Another success story

One recent triumph over osteomyelitis involved a middle-aged diabetic man who I met in the ICU after he nearly died from MRSA bacteremia. He seeded his sternoclavicular joint with MRSA, requiring debridement that left a sizable defect. Imaging showed residual osteomyelitis, and he was planned for additional bone debridement and flap closure of this wound. Unfortunately, his kidneys failed in the interim, and surgery was postponed while he remained on dialysis for weeks after his illness.


Given his near-death experience, a large open wound on his chest and likely residual MRSA osteomyelitis surrounding the SC joint, I did not feel that it was in his best interest to stop antibiotics until the wound was closed. We used oral doxycycline after discharge for simplicity. Three months after his admission, he came to my office to inform me that 1) he had just been able to come off dialysis and 2) he no longer needed surgery because the wound had healed up with doxycycline and local care. We stopped antibiotics at that point, and he did well – just one of many cases I could cite where patients were able to avoid major surgery for osteomyelitis using longer-than-average courses of antibiotics.

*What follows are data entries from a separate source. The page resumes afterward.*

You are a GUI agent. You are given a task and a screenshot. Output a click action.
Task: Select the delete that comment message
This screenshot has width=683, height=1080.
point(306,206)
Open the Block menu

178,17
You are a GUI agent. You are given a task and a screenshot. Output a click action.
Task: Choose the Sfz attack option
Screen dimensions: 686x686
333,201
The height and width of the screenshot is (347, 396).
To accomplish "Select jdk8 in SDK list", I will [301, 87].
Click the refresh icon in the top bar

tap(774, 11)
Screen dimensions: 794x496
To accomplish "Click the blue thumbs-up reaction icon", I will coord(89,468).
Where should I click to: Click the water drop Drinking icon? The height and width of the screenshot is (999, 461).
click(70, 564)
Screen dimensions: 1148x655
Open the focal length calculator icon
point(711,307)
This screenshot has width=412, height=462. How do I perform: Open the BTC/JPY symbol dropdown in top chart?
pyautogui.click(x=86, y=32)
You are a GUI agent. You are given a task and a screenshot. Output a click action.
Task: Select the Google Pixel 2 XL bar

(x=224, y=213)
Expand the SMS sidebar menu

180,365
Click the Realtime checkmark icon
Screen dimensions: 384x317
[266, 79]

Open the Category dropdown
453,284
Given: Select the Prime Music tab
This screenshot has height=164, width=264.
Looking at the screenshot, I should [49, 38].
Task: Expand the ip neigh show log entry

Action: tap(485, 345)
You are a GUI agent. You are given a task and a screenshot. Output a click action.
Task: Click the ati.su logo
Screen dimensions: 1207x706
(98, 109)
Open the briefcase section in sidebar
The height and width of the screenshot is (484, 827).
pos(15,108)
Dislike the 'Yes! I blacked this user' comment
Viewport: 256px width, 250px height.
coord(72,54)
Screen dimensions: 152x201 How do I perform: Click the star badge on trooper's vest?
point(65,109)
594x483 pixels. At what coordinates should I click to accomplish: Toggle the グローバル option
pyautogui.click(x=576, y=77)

Surgery still has its place

That’s not to say that surgery is never necessary in the treatment of osteomyelitis. I’m not sure that my young guy with the thumb infection, for example, would have cleared on oral antibiotics alone without removing the sequestrum. He did not, however, have to lose his entire thumb. My point is that we are often too quick to declare osteomyelitis cases recalcitrant and recommend major, life-changing surgery without trying a longer course of therapy.


Adjust your expectations

Osteomyelitis is not incurable just because it doesn’t resolve by the end of 6 weeks of IV therapy. Of course, there will always be those cases where the sequestrum is too large, arterial flow is too poor or the organism is too virulent to stave off amputation. I just think there are many more patients who could achieve a non-surgical cure by changing our approach to antibiotics from time-based to lab- and symptom-based.


Treatment of orthopedic infections, in general, remains controversial in the field of Infectious Disease. A large part of the problem is that our already meager library of prospective studies on osteomyelitis treatment tend to stick with very regimented antibiotic interventions, assigning patients to 4, 6 or maybe 8 weeks of therapy. We see a lot of variability in outcomes, with reported success rates ranging from 60 to 90% in the absence of orthopedic hardware.


The “IV versus oral” myth

We still haven’t teased out all the factors that predict where patients fall in this range, although I would like to put one myth to rest right now. IV is not better than oral. I know, I know – it just feels better to use IV therapy. Like we’re being more aggressive and improving our patients’ chances. Studied objectively, however, outcomes are almost identical on oral therapy (provided, of course, that the gut works and we’re using an effective oral agent).


I did a literature review and found 25 publications going back 50 years on this issue. The comparison is striking. Overall success rates for IV therapy at an average of 6 weeks of treatment ranged from 60 to 90%. Success rates for oral antibiotics of similar duration? 60 to 91%.


Conclusion

In my experience, one size does not fit all when it comes to treating osteomyelitis. The disease exists on a spectrum from acute, focal infection of otherwise healthy bone tissue to necrosis and breakdown of an entire bone structure after prolonged infection. On the acute side, bacteria are generally behaving as expected and are much more likely to respond to shorter courses of antibiotics. On the chronic side, bacteria lie dormant deep within islands of devascularized bone tissue, impervious to many of our antimicrobials until suitable conditions get them moving again. We can’t expect to cover both ends of the spectrum with a single standardized course of antibiotics, but I believe we can achieve better outcomes by adjusting our endpoints and expectations.